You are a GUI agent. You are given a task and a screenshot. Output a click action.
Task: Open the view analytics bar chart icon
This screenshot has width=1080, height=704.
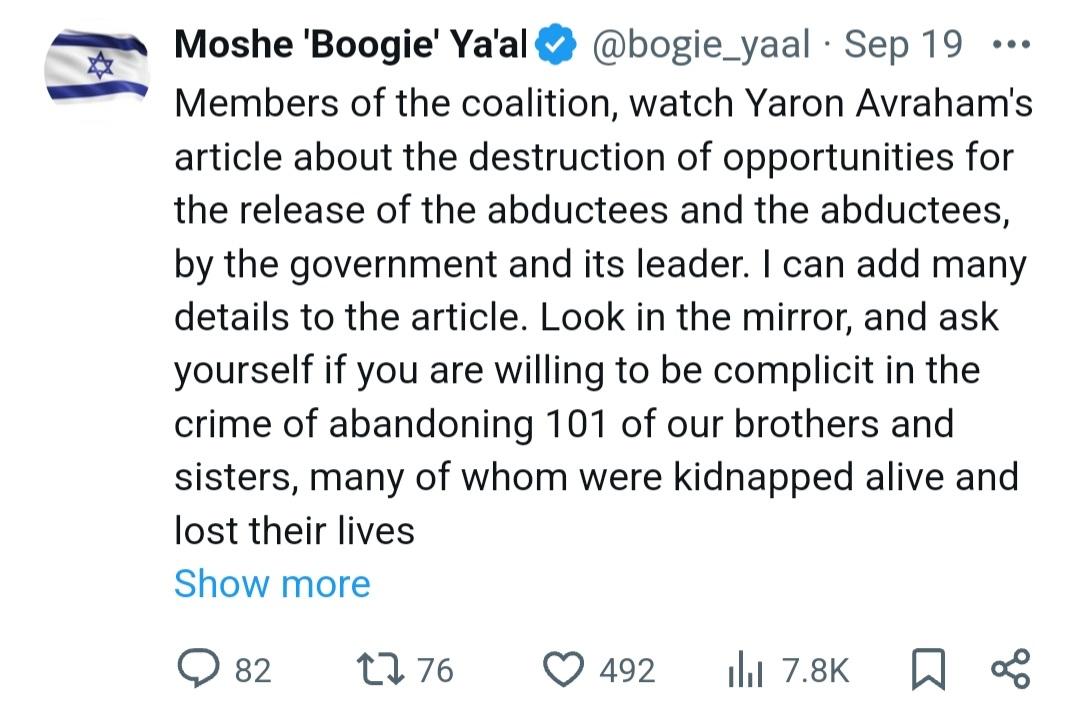pos(745,670)
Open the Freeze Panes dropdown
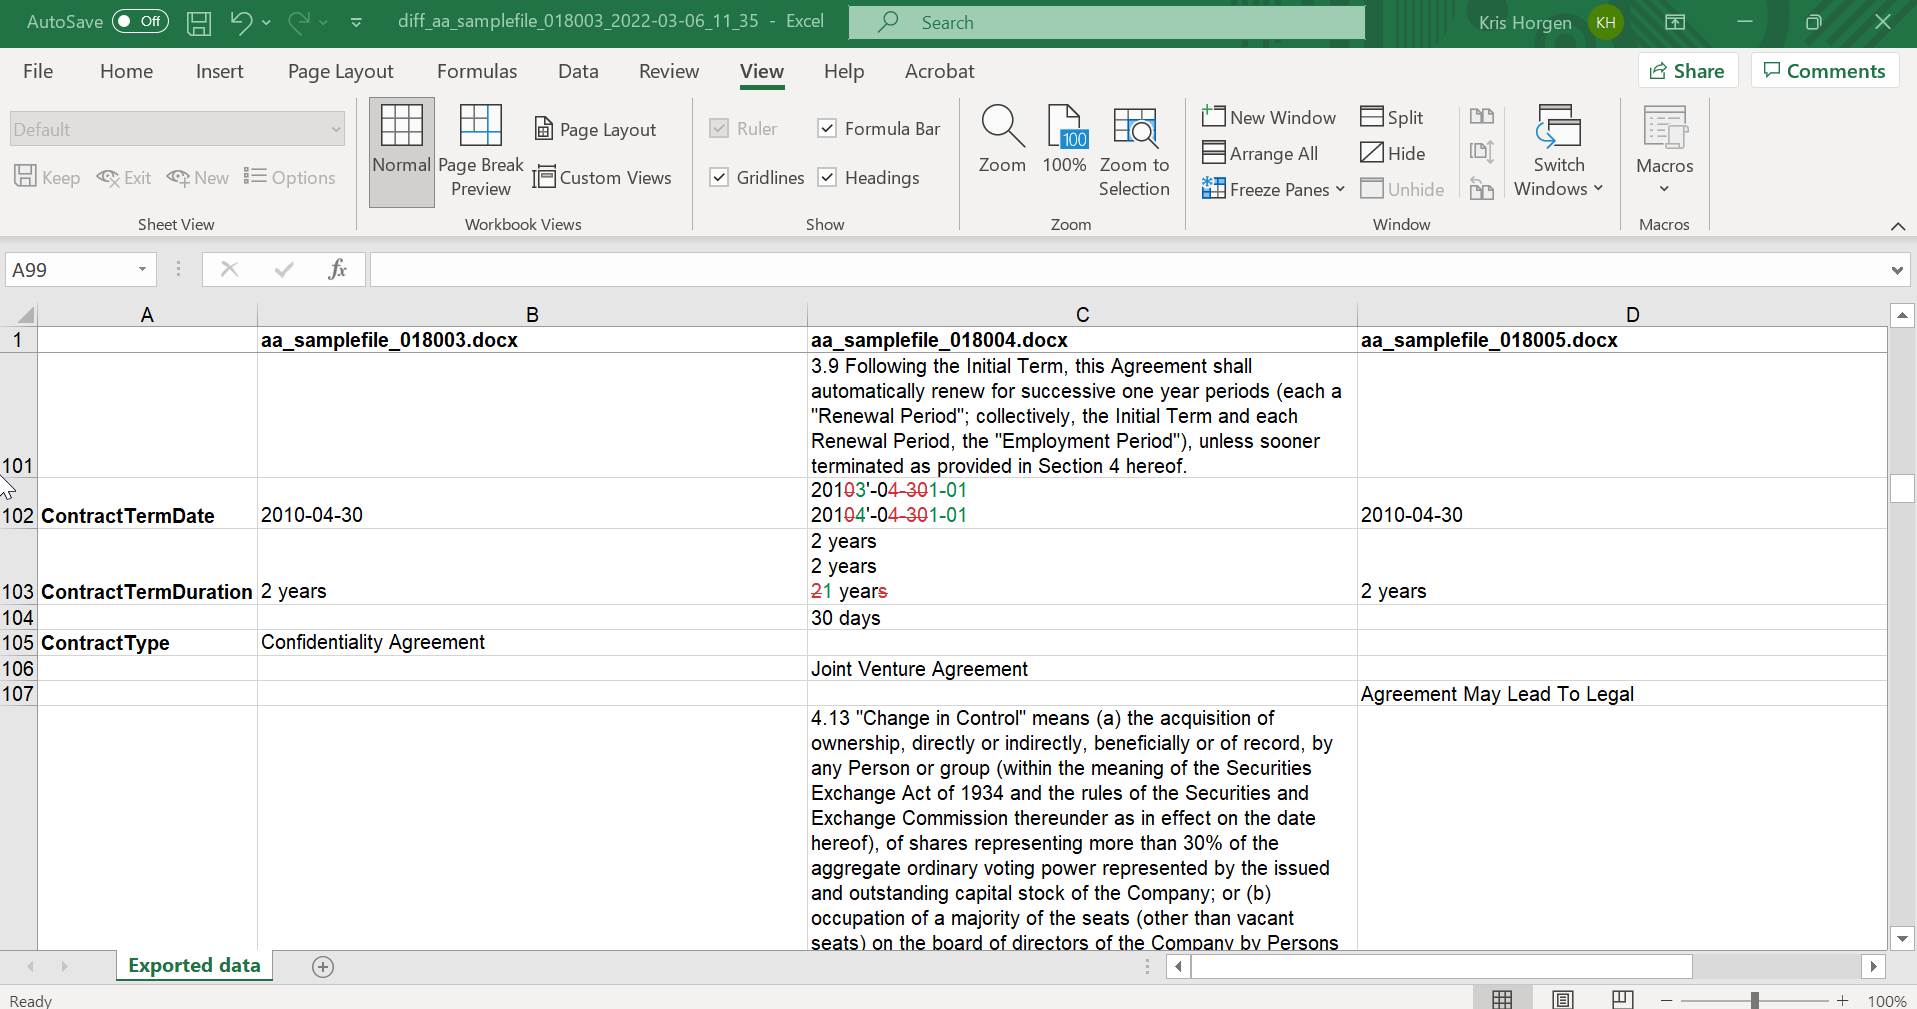This screenshot has height=1009, width=1917. coord(1339,189)
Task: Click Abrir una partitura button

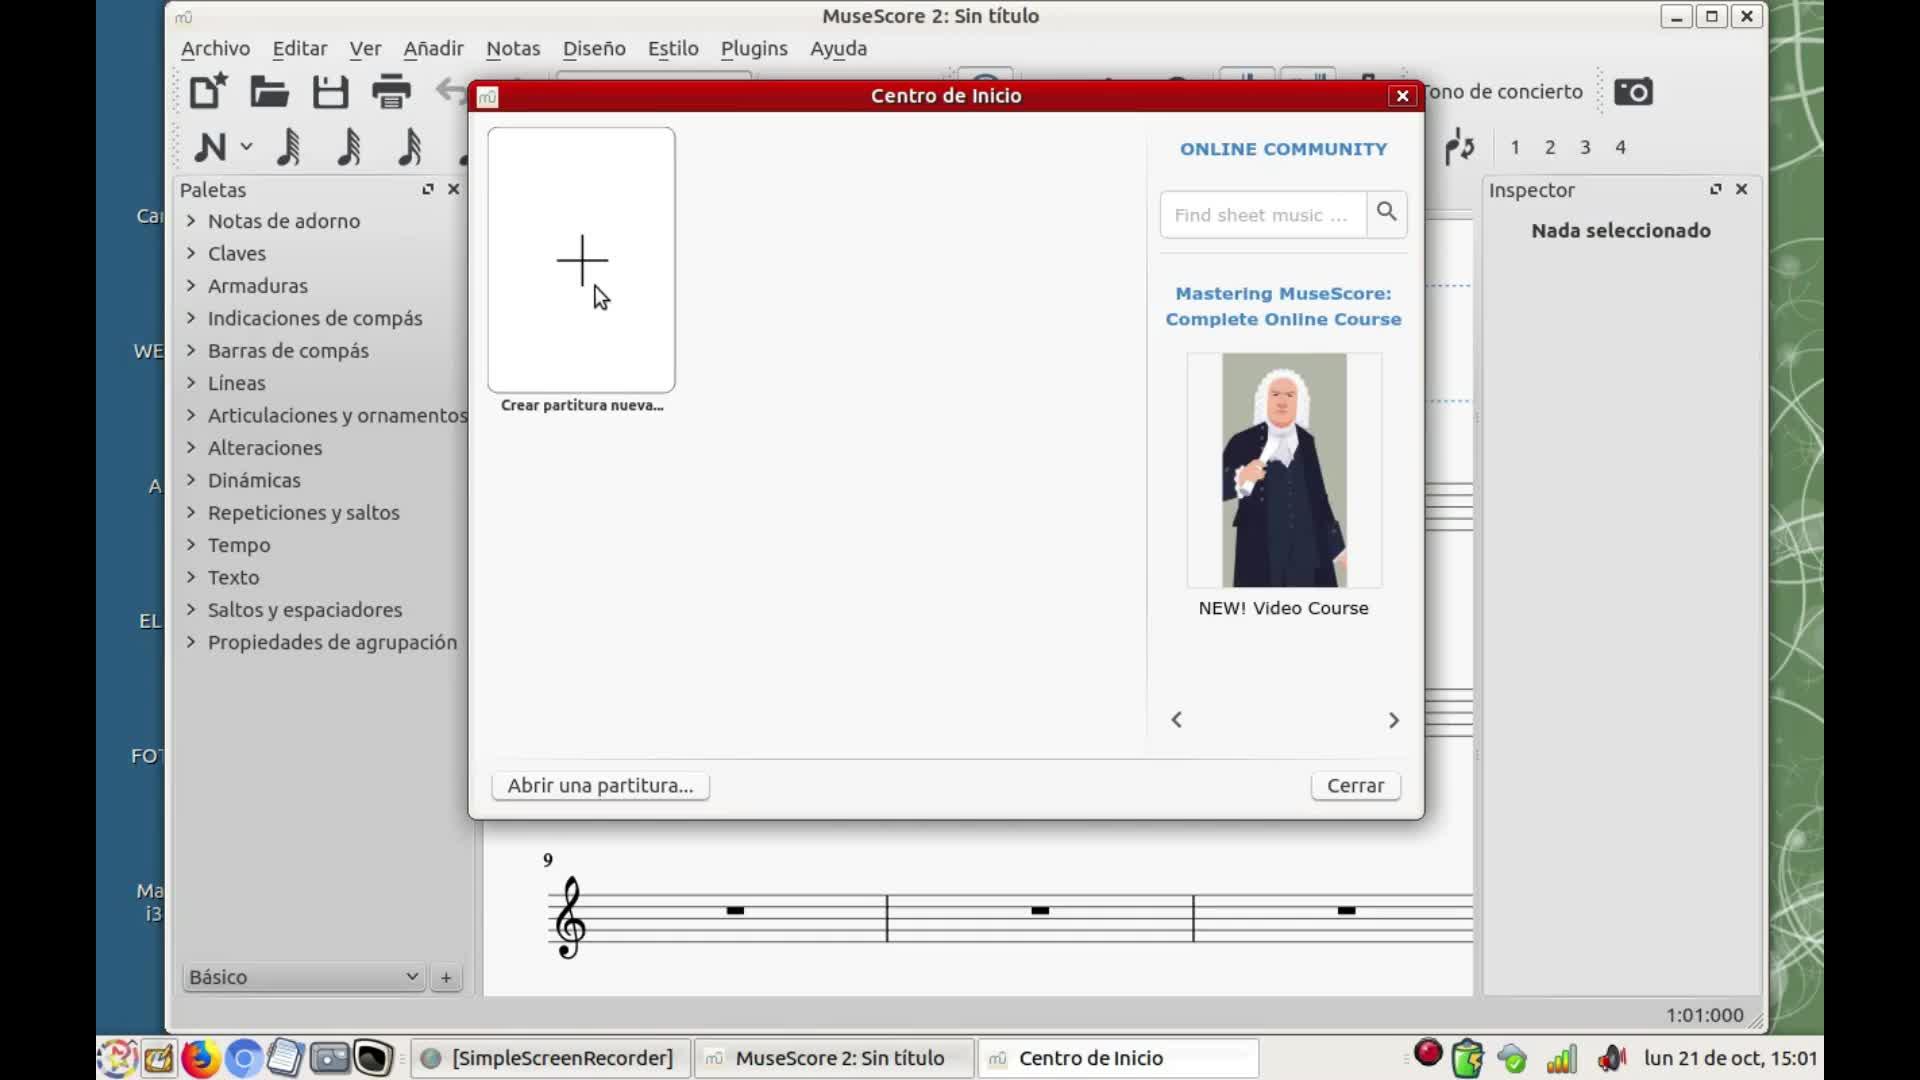Action: coord(600,785)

□ □ □ □

• _Exercise_: Set out the entries as a JSON list of strings, one string per line, leaving out blank lines and pictures, starting at the first line of the entries and ending at the line that contains "This screenshot has height=1009, width=1917.".

• _Result below_:
[
  "You are a GUI agent. You are given a task and a screenshot. Output a click action.",
  "Task: Open the view analytics bar chart icon",
  "This screenshot has width=1080, height=704.",
  "pos(745,670)",
  "Open the Freeze Panes dropdown",
  "This screenshot has height=1009, width=1917. coord(1339,189)"
]